begin SOURCE EXCERPT

A Review of Andrew Baulcomb's Evenings and Weekends: Five Years in Hamilton Music, 2006-2011
Review by Geoff Pevere
Nothing if not immersive, Andrew Baulcomb's Evenings and Weekends is a riff-by-riff, beat-by-beat, club-by-club and drink-for-drink account of a half-decade spent as a music journalist in a city where music can convince you nowhere else in the world matters. If other places provide constant reminders that the real action is perpetually happening somewhere else, Hamilton's ornery rep for hermetic self-sufficiency has nowhere found more vital confirmation than in the ruckus it has kicked up sonically ever since somebody decided survival in this working town needed music every bit as loud as – if not louder than - the factories left behind when the whistle blew.
In Hamilton, as Baulcomb implies and so many others before him have suggested, music is not only necessary but also inevitable. It's at once a means of getting along in a place where life can be a grind, but also a defiant expression of how that grind can be re-configured into something bigger and better than life itself. Hamilton doesn't escape itself through the music it has so generously generated over the decades. It finds itself and proclaims its right to be exactly what and where it is.

end SOURCE EXCERPT
begin EXTRACTED MATERIAL

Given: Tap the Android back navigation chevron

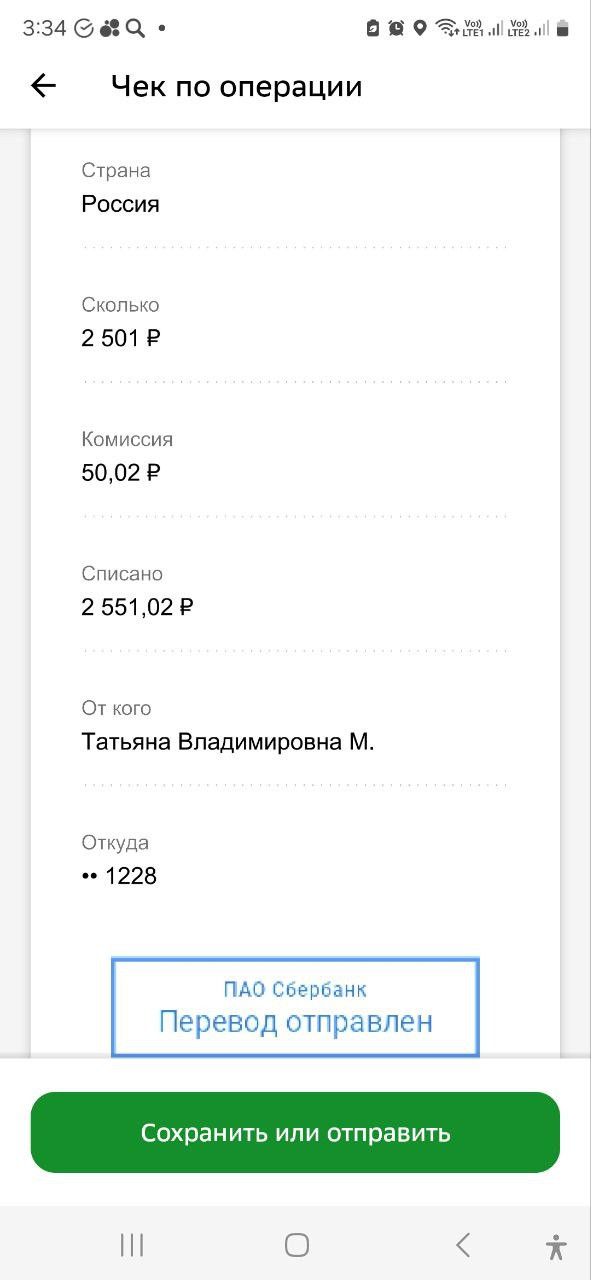Looking at the screenshot, I should click(x=462, y=1245).
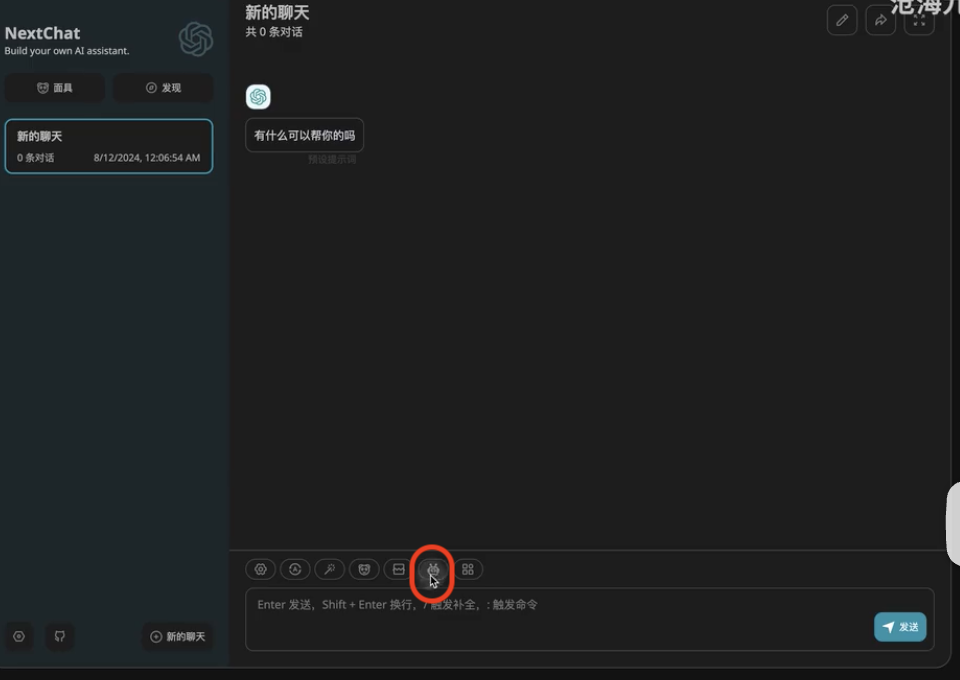Open the mask picker icon above the input
The height and width of the screenshot is (680, 960).
(x=364, y=569)
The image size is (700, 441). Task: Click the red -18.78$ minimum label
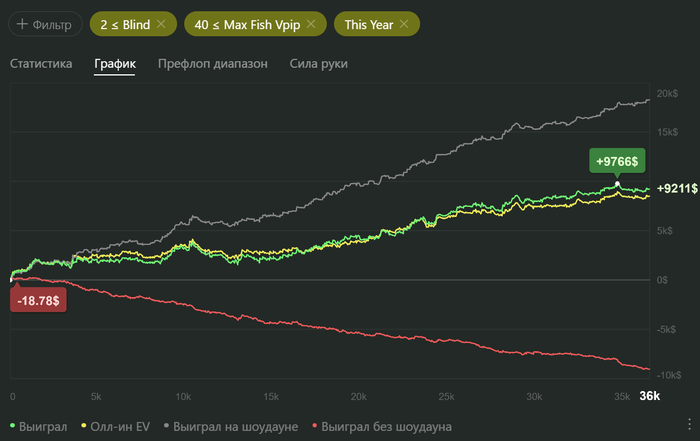pyautogui.click(x=39, y=300)
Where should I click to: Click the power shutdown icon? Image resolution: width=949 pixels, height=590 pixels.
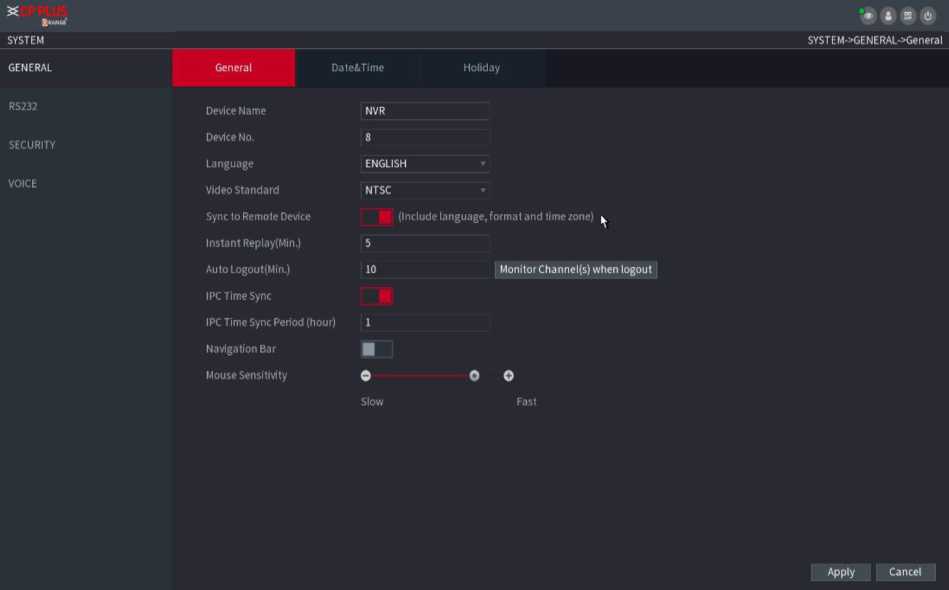tap(928, 16)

end EXTRACTED MATERIAL

EXERCISES:
[a] Translate this sentence from the Hamilton music review into Spanish: "In Hamilton, as Baulcomb implies and so many others before him have suggested, music is not only necessary but also inevitable."
[b] Echo all of the records above word for word, leaving out the pictures.

SOLUTION LIST:
[a] En Hamilton, como insinúa Baulcomb y como tantos otros antes que él han sugerido, la música no solo es necesaria sino también inevitable.

[b]
Given: Tap the Android back navigation chevron

Looking at the screenshot, I should click(x=462, y=1245).
Open the mask picker icon above the input
The height and width of the screenshot is (680, 960).
(x=364, y=569)
The image size is (700, 441). Task: Click the red -18.78$ minimum label
pyautogui.click(x=39, y=300)
Where should I click to: Click the power shutdown icon? Image resolution: width=949 pixels, height=590 pixels.
tap(928, 16)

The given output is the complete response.